Model Selection for Large-Scale Scientific Simulators

Project ID: 2228cd1432 (You will need this ID for your application)

UCL Lead department: Statistical Science

Project Summary:

Simulator-based models provide scientists with insights into the natural world that would be impossible to obtain through experiments or observations alone. A key challenge in this context is to answer the question: “Which simulator gives the best fit to the experimental data?’”. This model selection task is made particularly challenging because simulators are often used when an important statistical quantity is unavailable: the likelihood function. Additionally, scientific simulators are often mildly misspecified: they do not capture all the dynamics underlying the problem, and because they are influenced by nuisance parameters which are unknown and need to be estimated.

This project will aim to answer the question above through the development of novel hypothesis tests. To perform model selection in a rigorous way, one approach is to perform a relative test to understand which of two simulator-based models the experimental data is more likely to have been generated from. To deal with nuisance parameters, these tests need to be composite, meaning they can be used to compare two parametric families of models (rather than two fixed models). Finally, we would like our tests to be applicable for different categories of data including continuous, discrete, graphs or even images.
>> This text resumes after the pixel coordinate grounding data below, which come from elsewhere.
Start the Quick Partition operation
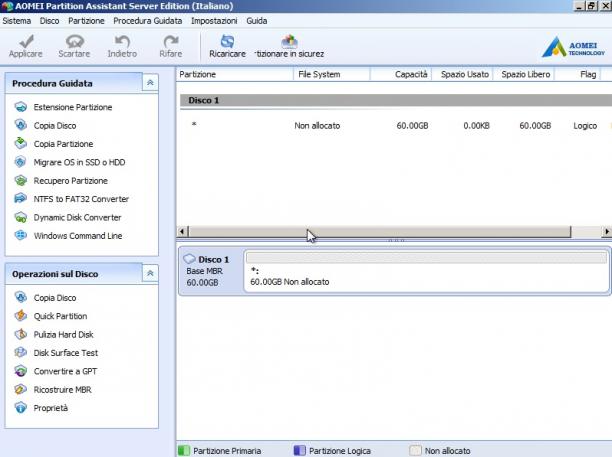 [x=60, y=316]
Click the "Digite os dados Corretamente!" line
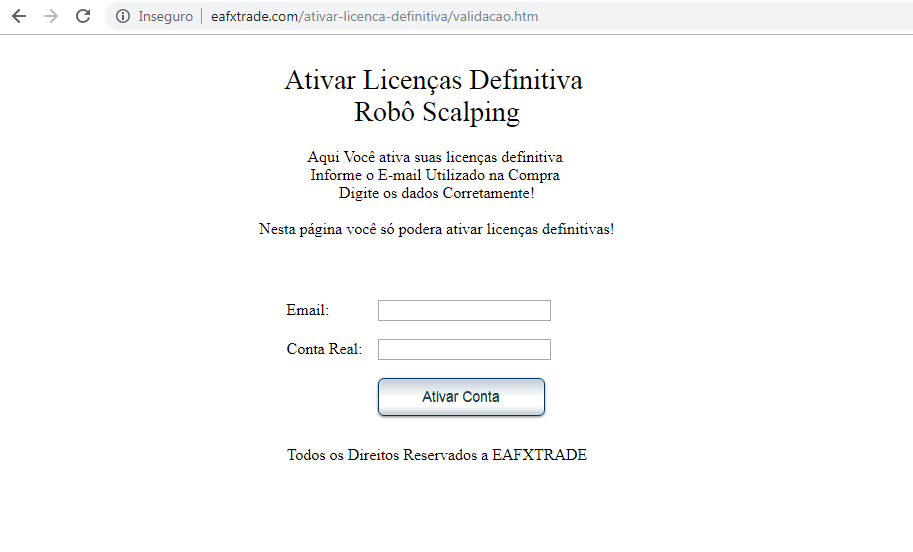Viewport: 913px width, 552px height. pyautogui.click(x=436, y=193)
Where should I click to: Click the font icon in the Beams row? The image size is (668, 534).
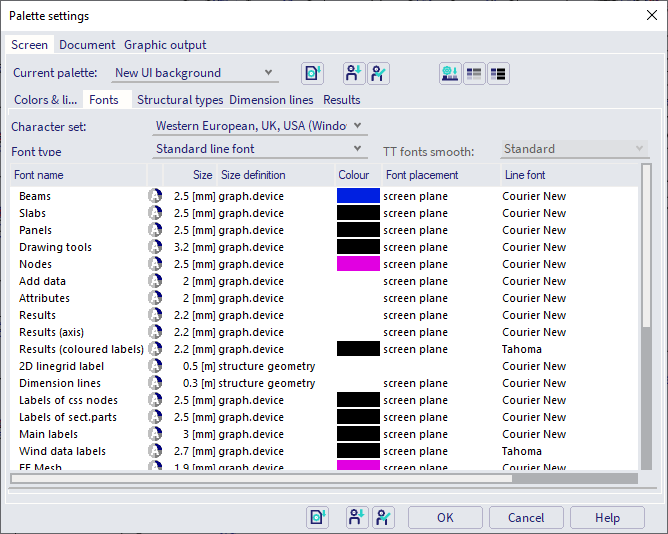point(155,196)
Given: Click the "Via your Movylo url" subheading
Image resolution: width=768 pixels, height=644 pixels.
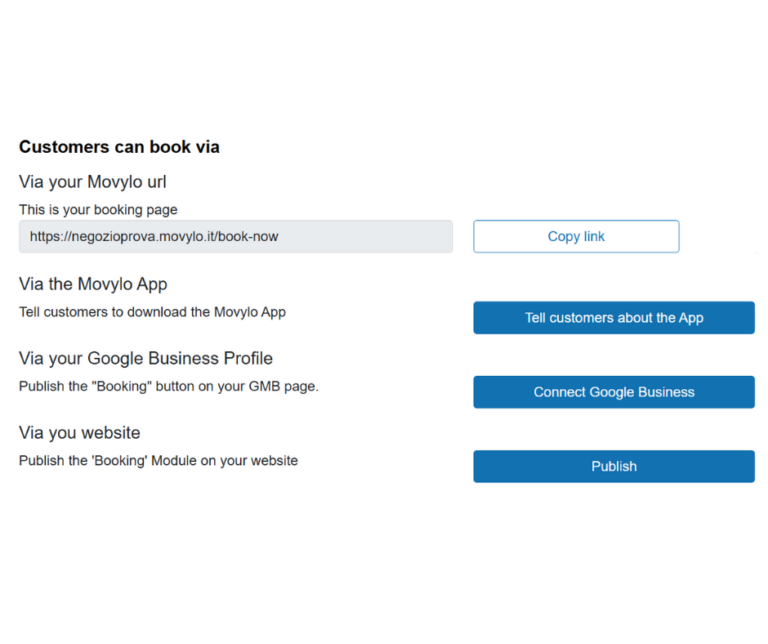Looking at the screenshot, I should (x=92, y=182).
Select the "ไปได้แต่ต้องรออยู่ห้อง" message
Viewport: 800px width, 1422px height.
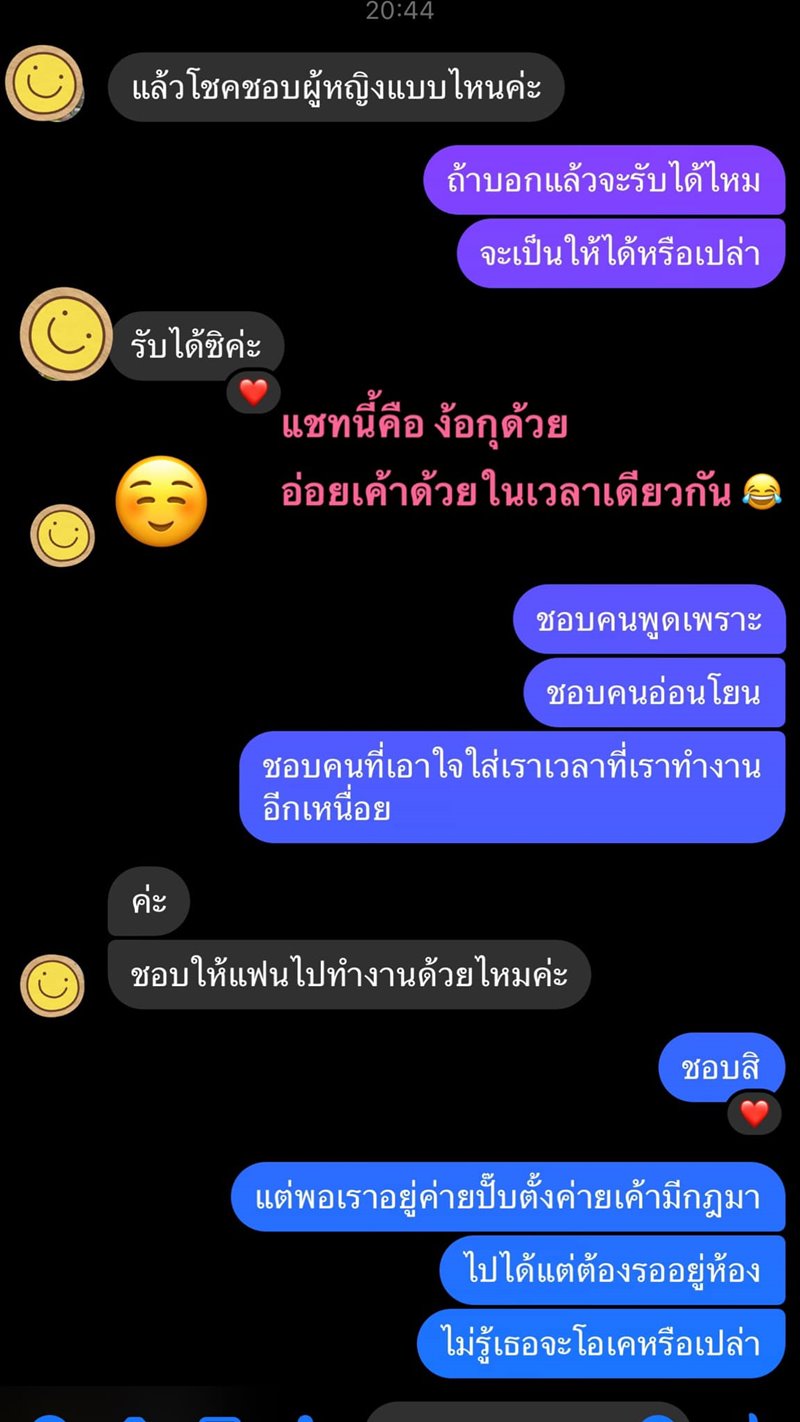tap(613, 1270)
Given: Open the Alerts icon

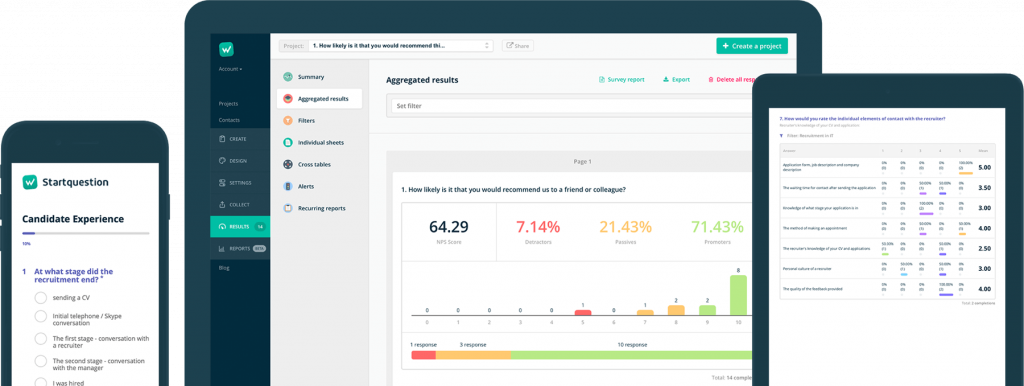Looking at the screenshot, I should (x=287, y=186).
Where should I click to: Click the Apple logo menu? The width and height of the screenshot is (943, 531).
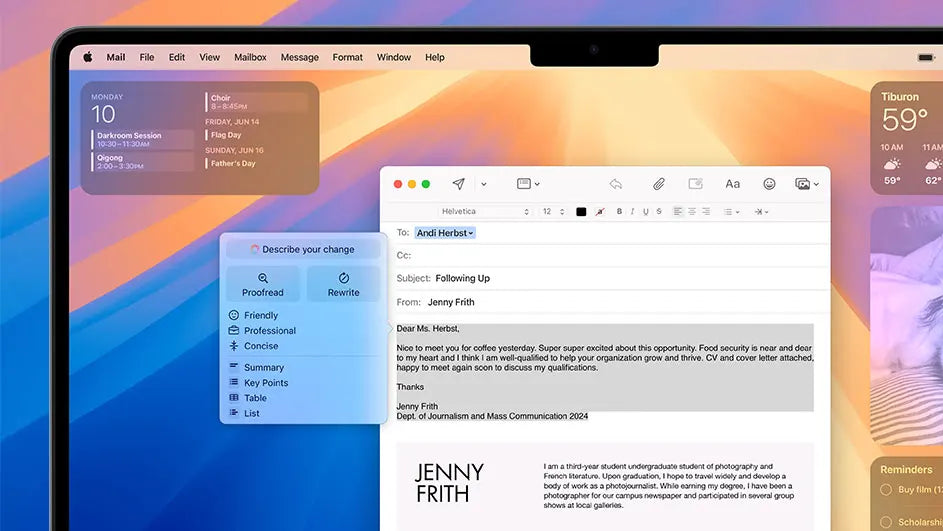(87, 58)
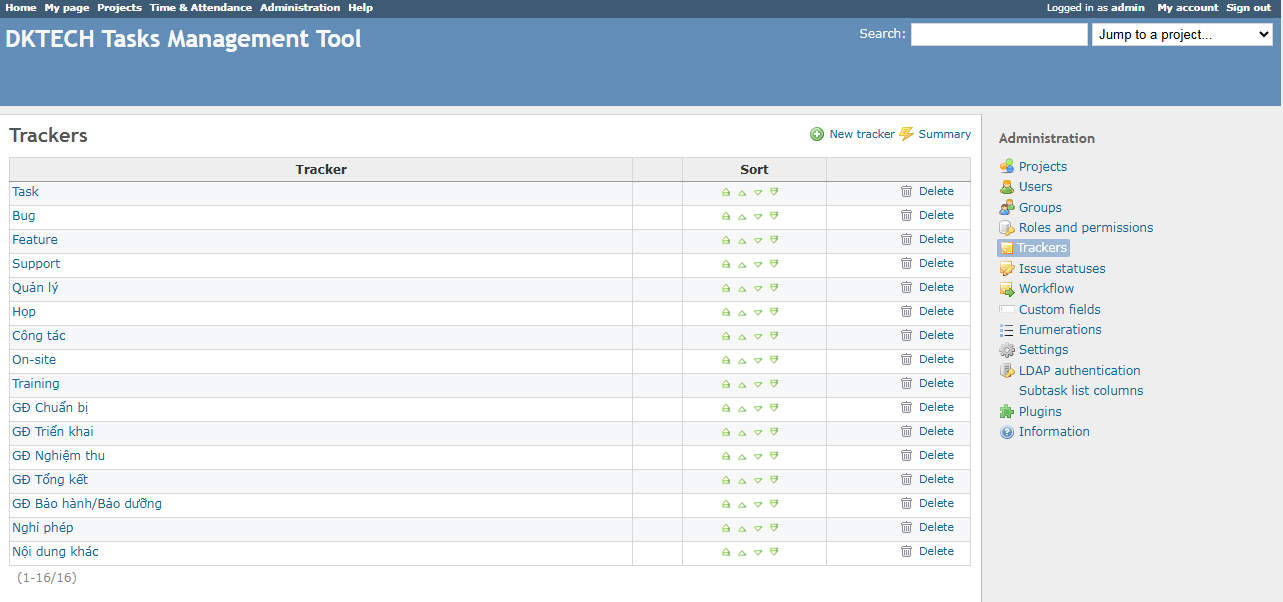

To achieve all the above, our approach will be to construct relative composite tests building on existing work in the family of kernel-based tests. The project will also involve specialising the introduced methods to simulator-based particle physics data sets, where they have the potential to make a substantial impact in finding new physical signals.

Applicants should have a strong background (e.g. Master’s degree) in statistics, applied mathematics, machine learning, or a closely related field and also have research experience (e.g. research project) in one or more of: statistical inference, probabilistic machine learning, kernel methods. Strong programming skills (e.g. R, Python, Julia) are desirable.